The Fusilier Lieutenant was amused by the sight of O’Leary and the officers ducking along with their men. “He was mad. Completely mad. I watched him lead his platoon up the hill into a hail of green disruptor fire, standing upright while everyone else ducked and weaved through the scrubland. He didn’t seem to mind the danger.” The bravery of the fusiliers was enough to clear the hilltops around the SMASH unit, and their lieutenant returned in triumph, grinning from ear to ear. “He waved at me from a small hilltop. ‘Good show!’ he hollered, waving his carbine like a swagger stick. The boy went to add something more but was cut off by a shill, high-pitched shriek. His body toppled to the floor, lifeless, his flesh hissing from where the disruptor bolt had hit him square in the chest.”
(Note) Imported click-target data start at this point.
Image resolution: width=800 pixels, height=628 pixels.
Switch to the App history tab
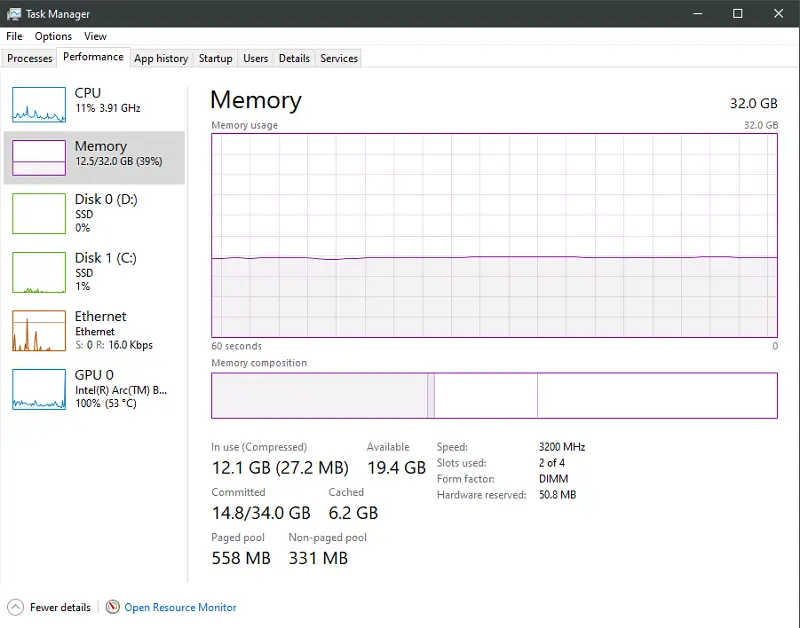click(x=161, y=58)
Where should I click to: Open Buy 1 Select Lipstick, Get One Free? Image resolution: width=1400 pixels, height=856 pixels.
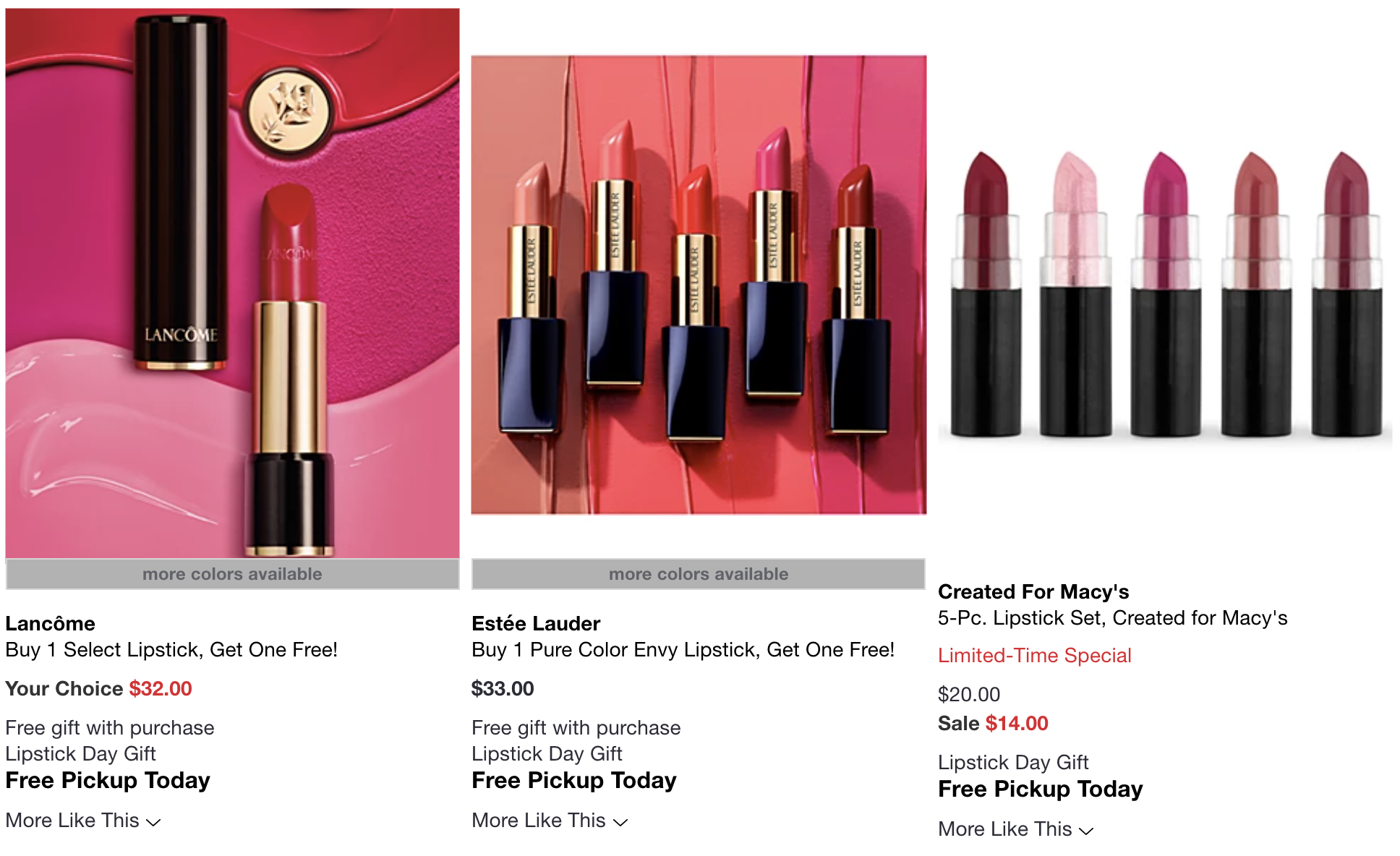171,649
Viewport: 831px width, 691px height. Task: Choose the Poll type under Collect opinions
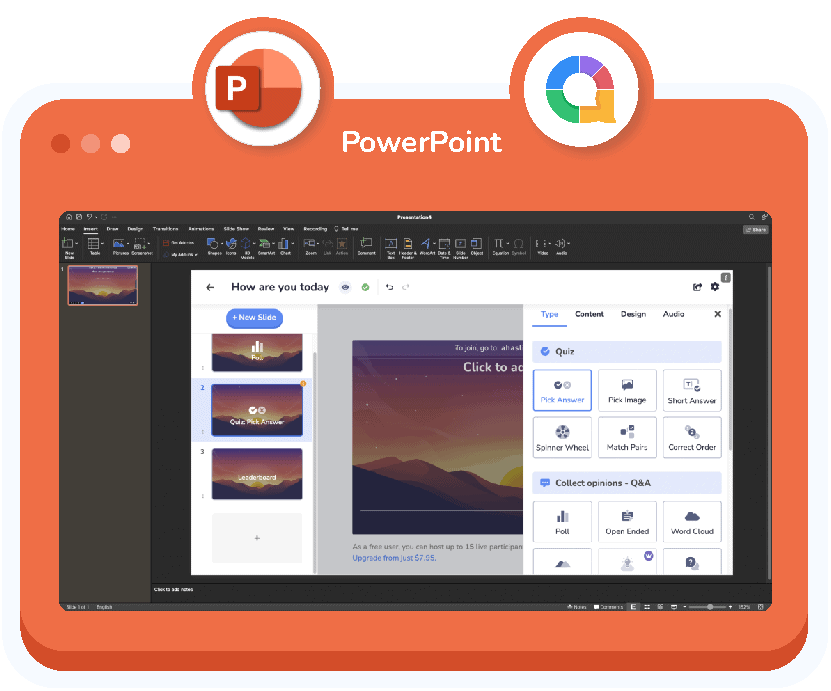pos(562,521)
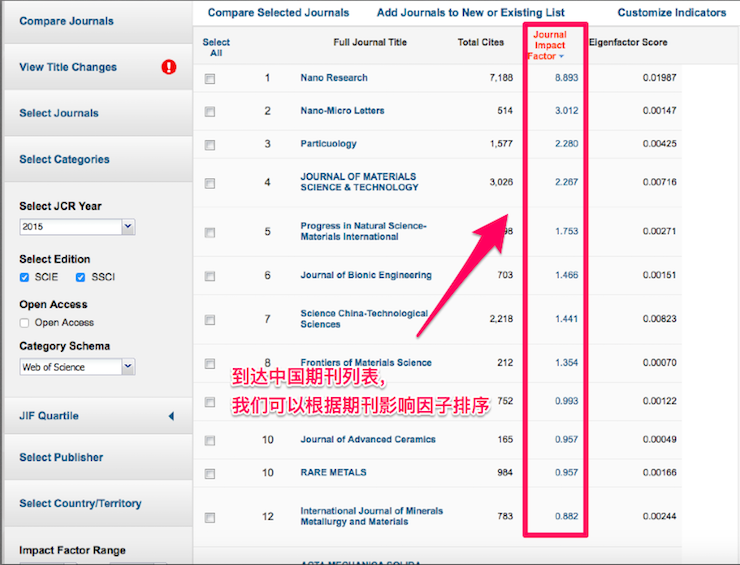Click the impact factor value 8.893

click(x=566, y=78)
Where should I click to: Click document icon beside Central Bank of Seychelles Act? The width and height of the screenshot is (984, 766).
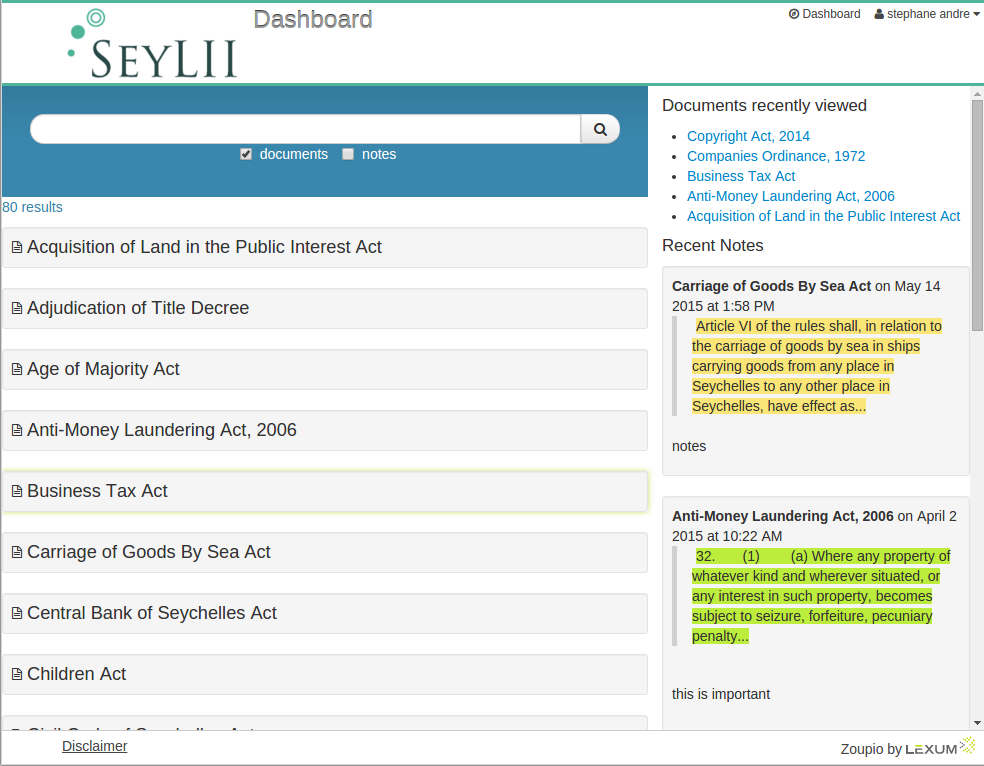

“They never found that sniper. Fusilier sergeant reckoned they vaporised themselves to escape capture. That boy cost 68,000 Federation credits to educate as an officer. He’d cost around 150,000 to equip from head to toe. It had probably cost Starfleet nearly 350,000 more on top of that to ship him out here to the back of beyond. He’d been killed by a disruptor you can buy in a Regulan flea market for five strips of latinum. That kid, who had the finest tactical training you can find in the Alpha Quadrant, had been cut down with the ease of a hunter shooting a deer. What a waste.”